Re: BUG: bcache failing on top of degraded RAID-6

Thorsten Knabe <linux@xxxxxxxxxxxxxxxxx> · Tue, 14 May 2019 10:55:00 +0200

On 5/13/19 5:36 PM, Coly Li wrote:
> On 2019/5/9 3:43 上午, Coly Li wrote:
>> On 2019/5/8 11:58 下午, Thorsten Knabe wrote:
> [snipped]
> 
>>> Hi Cody.
>>>
>>>> I cannot do this. Because this is real I/O issued to backing device, if
>>>> it failed, it means something really wrong on backing device.
>>>
>>> I have not found a definitive answer or documentation what the
>>> REQ_RAHEAD flag is actually used for.
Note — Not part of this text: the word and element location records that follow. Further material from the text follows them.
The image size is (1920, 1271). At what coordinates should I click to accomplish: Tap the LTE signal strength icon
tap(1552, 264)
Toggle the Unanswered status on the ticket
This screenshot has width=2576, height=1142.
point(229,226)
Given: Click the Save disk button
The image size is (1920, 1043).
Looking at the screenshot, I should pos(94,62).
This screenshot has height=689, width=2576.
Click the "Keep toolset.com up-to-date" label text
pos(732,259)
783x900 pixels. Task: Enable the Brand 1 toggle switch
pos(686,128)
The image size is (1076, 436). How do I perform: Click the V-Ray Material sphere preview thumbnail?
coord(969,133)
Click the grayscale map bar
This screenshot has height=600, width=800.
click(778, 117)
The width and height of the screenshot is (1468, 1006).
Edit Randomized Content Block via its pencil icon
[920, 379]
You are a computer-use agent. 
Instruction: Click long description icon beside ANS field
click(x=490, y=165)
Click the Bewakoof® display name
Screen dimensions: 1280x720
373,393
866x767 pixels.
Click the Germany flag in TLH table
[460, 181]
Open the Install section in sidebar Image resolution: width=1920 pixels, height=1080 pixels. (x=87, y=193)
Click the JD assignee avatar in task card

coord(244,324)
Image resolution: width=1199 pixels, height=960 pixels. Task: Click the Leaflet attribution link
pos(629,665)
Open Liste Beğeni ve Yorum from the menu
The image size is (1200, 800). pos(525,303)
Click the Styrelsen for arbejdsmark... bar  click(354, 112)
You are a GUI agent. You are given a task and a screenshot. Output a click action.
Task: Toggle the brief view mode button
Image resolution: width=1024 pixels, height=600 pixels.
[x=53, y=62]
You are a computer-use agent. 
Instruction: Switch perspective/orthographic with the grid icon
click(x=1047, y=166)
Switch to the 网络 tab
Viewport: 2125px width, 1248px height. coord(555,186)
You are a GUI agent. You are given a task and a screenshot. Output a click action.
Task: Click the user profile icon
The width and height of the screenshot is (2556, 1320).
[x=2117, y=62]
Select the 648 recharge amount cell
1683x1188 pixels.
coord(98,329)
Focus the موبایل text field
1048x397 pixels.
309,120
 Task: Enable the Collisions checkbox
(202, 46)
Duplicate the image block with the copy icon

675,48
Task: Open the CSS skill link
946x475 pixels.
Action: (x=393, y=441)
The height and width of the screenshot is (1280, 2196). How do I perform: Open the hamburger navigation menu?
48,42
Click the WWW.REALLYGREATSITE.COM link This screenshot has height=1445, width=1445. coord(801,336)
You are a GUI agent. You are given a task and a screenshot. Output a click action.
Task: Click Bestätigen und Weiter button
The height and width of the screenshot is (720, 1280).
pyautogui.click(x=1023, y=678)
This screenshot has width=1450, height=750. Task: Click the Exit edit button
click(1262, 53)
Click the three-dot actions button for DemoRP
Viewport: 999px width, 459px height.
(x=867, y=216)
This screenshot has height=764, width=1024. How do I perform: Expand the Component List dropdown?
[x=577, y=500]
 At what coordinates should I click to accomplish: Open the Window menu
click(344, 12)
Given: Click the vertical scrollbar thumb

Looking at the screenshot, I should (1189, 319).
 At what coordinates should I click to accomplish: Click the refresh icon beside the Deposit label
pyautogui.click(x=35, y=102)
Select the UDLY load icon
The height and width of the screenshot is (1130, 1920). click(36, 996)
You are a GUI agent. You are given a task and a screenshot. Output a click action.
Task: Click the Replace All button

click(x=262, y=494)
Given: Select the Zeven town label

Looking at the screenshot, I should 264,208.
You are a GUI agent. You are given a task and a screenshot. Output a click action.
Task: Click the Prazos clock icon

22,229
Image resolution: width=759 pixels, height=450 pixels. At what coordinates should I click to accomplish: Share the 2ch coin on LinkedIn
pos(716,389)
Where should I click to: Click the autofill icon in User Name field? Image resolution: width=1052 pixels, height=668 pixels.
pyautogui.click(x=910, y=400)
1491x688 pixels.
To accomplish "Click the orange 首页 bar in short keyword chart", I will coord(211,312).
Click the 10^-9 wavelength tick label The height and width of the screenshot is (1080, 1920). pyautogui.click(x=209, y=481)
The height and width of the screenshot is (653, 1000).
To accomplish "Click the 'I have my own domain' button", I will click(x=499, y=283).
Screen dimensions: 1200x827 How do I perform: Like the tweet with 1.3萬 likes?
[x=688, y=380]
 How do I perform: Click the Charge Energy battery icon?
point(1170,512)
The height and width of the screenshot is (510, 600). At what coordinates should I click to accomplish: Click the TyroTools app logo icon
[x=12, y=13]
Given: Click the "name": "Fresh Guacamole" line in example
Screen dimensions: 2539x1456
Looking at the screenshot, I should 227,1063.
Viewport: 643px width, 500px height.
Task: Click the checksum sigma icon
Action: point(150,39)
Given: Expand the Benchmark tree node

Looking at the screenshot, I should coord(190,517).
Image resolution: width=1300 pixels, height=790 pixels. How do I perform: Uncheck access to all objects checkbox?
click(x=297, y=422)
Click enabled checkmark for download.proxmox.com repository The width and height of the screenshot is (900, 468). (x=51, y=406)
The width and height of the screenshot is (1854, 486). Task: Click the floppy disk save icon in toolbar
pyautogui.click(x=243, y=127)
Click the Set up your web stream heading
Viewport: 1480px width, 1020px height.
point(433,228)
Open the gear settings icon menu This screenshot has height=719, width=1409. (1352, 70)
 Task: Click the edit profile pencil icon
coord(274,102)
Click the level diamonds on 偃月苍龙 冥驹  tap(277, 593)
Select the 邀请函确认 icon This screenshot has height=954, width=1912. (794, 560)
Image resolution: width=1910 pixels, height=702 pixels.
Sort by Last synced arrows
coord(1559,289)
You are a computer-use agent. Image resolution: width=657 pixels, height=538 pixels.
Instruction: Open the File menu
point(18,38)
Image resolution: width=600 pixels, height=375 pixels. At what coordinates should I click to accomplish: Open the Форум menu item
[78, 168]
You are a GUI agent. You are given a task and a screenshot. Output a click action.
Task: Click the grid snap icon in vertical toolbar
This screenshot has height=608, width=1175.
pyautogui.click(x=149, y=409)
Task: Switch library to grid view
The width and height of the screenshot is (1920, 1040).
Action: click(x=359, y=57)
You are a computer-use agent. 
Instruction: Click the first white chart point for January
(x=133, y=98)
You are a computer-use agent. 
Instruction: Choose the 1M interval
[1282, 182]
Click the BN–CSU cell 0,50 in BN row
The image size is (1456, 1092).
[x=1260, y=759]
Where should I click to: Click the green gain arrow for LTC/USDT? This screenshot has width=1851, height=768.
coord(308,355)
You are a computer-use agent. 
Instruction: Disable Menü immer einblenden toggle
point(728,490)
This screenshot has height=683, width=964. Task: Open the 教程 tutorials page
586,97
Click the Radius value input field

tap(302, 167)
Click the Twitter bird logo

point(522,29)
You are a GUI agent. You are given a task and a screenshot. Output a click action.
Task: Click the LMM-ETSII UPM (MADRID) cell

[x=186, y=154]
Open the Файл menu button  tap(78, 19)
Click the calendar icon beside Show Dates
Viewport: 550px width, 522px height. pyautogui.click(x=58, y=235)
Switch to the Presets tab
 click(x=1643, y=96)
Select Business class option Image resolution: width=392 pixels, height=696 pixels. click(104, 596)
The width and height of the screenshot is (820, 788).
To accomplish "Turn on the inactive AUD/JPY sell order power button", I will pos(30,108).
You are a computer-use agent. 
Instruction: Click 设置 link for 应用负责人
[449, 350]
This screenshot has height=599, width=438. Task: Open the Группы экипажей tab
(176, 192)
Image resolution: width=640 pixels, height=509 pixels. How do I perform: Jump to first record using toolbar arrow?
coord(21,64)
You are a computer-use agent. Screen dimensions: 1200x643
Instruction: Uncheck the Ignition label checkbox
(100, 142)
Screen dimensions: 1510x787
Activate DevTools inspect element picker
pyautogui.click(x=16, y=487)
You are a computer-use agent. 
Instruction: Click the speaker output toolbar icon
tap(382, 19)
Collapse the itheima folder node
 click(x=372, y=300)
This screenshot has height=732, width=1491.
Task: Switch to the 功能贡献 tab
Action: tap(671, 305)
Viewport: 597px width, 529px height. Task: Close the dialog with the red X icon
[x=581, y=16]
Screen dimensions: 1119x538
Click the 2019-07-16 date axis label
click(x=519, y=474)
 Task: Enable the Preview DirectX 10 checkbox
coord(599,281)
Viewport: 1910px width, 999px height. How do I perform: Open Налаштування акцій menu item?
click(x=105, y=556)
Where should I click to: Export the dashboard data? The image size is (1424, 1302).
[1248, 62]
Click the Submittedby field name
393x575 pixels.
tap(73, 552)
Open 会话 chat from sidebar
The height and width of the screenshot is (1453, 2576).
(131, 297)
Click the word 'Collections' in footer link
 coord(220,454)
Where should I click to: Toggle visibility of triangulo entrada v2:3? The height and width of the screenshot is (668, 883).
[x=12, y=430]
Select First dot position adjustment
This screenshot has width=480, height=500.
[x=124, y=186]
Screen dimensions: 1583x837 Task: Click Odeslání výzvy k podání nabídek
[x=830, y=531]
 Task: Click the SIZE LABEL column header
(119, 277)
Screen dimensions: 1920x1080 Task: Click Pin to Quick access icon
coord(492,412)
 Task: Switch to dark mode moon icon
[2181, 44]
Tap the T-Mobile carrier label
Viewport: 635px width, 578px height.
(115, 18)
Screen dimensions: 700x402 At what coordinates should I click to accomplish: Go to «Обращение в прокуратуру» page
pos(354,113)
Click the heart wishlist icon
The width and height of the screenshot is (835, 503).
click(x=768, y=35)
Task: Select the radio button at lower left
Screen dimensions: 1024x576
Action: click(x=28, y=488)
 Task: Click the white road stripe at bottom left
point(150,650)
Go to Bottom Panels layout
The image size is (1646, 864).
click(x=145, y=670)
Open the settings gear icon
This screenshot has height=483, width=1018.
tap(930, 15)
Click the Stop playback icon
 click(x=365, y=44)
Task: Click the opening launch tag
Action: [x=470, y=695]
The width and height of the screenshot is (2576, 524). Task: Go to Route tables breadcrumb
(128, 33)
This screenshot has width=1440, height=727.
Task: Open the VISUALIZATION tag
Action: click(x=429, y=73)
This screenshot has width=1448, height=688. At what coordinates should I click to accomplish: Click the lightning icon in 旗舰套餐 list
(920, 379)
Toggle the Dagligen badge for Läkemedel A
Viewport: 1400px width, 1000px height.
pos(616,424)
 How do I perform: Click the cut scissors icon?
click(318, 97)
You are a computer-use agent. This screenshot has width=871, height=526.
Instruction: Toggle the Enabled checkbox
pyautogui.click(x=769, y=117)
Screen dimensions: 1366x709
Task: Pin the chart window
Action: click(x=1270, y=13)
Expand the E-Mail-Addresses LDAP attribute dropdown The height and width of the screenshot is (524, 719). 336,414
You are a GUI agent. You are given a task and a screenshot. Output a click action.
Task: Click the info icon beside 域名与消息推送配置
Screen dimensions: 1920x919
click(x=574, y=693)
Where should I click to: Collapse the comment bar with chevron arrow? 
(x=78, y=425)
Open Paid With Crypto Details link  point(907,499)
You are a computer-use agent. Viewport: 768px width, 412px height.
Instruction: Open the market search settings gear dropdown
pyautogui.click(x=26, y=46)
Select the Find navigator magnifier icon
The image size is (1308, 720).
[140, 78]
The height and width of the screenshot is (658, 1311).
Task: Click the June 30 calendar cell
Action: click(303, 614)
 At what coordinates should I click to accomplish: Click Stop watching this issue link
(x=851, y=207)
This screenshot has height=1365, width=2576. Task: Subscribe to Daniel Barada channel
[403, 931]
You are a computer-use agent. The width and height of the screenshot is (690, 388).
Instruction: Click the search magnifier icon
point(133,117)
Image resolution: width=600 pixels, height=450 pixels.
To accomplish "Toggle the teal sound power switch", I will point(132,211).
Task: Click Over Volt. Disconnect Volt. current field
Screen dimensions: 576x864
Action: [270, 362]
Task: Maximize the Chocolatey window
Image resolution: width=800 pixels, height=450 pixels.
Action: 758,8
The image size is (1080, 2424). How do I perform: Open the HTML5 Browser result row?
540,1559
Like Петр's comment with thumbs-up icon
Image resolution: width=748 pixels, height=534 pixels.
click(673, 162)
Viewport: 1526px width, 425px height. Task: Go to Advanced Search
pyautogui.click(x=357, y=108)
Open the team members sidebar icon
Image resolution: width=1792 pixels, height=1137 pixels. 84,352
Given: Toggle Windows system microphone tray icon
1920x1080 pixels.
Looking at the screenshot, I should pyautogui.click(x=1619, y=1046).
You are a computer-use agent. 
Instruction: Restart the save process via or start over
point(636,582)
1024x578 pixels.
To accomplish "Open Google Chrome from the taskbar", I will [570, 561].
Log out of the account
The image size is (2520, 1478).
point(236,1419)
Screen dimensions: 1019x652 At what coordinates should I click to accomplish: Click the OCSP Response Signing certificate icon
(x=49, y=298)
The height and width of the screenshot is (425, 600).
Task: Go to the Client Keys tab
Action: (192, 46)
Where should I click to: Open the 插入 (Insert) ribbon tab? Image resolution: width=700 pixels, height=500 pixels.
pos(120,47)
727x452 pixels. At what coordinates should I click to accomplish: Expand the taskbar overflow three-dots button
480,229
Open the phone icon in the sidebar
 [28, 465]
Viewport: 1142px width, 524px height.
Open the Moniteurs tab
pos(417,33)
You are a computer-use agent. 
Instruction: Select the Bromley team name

However in my understanding, after
>>> reading a lot of kernel source, it is used as an indication, that the
>>> bio read request is unimportant for proper operation and may be failed
>>> by the block device driver returning BLK_STS_IOERR, if it is too
>>> expensive or requires too many additional resources.
>>>
>>> At least the BTRFS and DRBD code do not take bio request IO errors that
>>> are marked with the REQ_RAHEAD flag into account in their error
>>> counters. Thus it is probably okay if such IO errors with the REQ_RAHEAD
>>> flags set are not counted as errors by bcache too.
>>>
>>>>
>>>> Hmm, If raid6 may returns different error code in bio->bi_status, then
>>>> we can identify this is a failure caused by raid degrade, not a read
>>>> hardware or link failure. But now I am not familiar with raid456 code,
>>>> no idea how to change the md raid code (I assume you meant md raid6)...
>>>
>>> I my assumptions above regarding the REQ_RAHEAD flag are correct, then
>>> the RAID code is correct, because restoring data from the parity
>>> information is a relatively expensive operation for read-ahead data,
>>> that is possibly never actually needed.
>>
>>
>> Hi Thorsten,
>>
>> Thank you for the informative hint. I agree with your idea, it seems
>> ignoring I/O error of REQ_RAHEAD bios does not hurt. Let me think how to
>> fix it by your suggestion.
>>
> 
> Hi Thorsten,
> 
> Could you please to test the attached patch ?
> Thanks in advance.
> 

Hi Cody.

I have applied your patch to a 3 systems running Linux 5.1.1 yesterday
evening, on one of them I removed a disk from the RAID6 array.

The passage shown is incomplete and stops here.